Transcribe every entry word for word. Skip the pictures.

--- Material for this exercise ---

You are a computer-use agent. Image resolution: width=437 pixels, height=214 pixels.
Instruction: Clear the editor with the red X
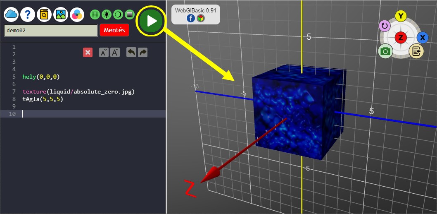[88, 52]
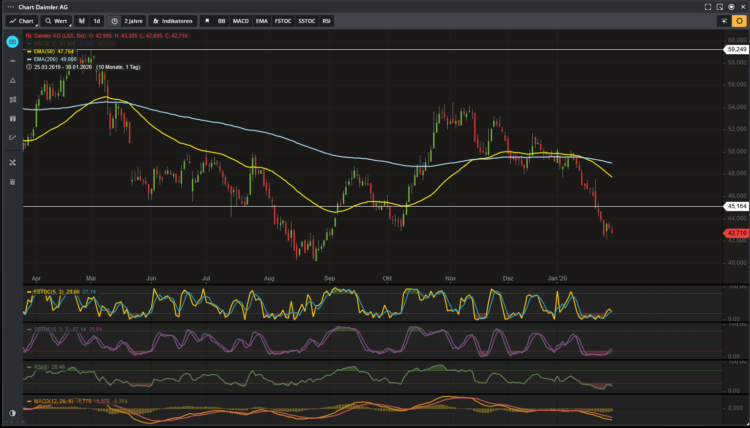Image resolution: width=750 pixels, height=428 pixels.
Task: Switch chart to fullscreen mode
Action: [x=708, y=7]
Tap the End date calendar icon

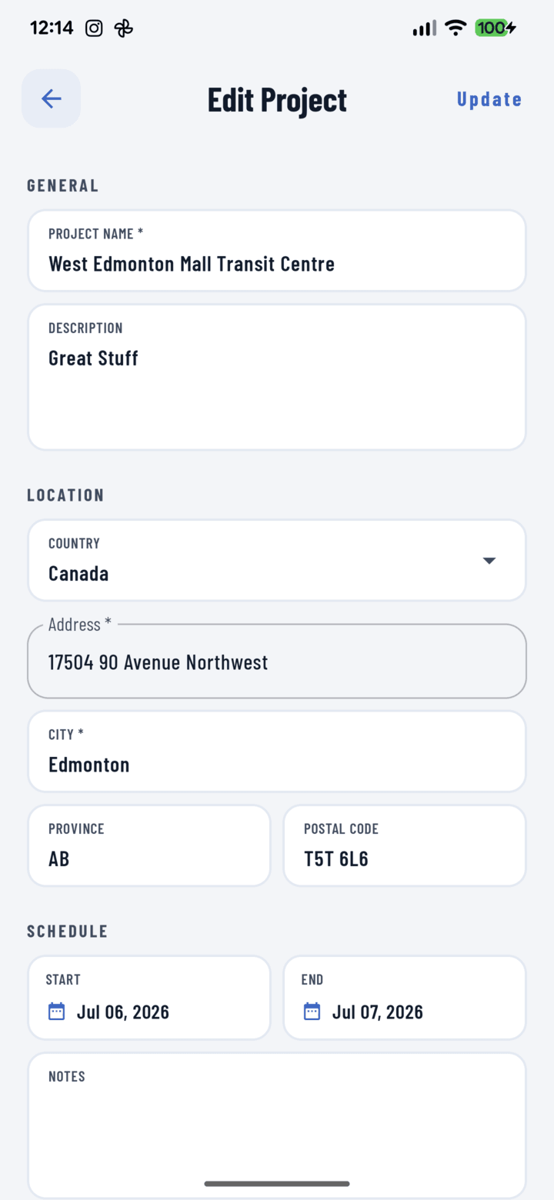click(312, 1011)
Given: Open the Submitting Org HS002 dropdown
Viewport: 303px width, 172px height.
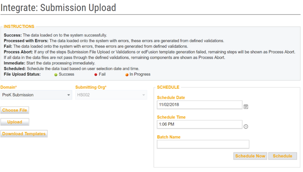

---

Output of the exercise —
You are a computer-use agent. Image resolution: width=437 pixels, height=214 pixels.
Instruction: Clear the editor with the red X
[88, 52]
Image resolution: width=750 pixels, height=428 pixels.
Task: Switch chart to fullscreen mode
Action: [x=708, y=7]
Tap the End date calendar icon

click(312, 1011)
Given: Open the Submitting Org HS002 dropdown
Viewport: 303px width, 172px height.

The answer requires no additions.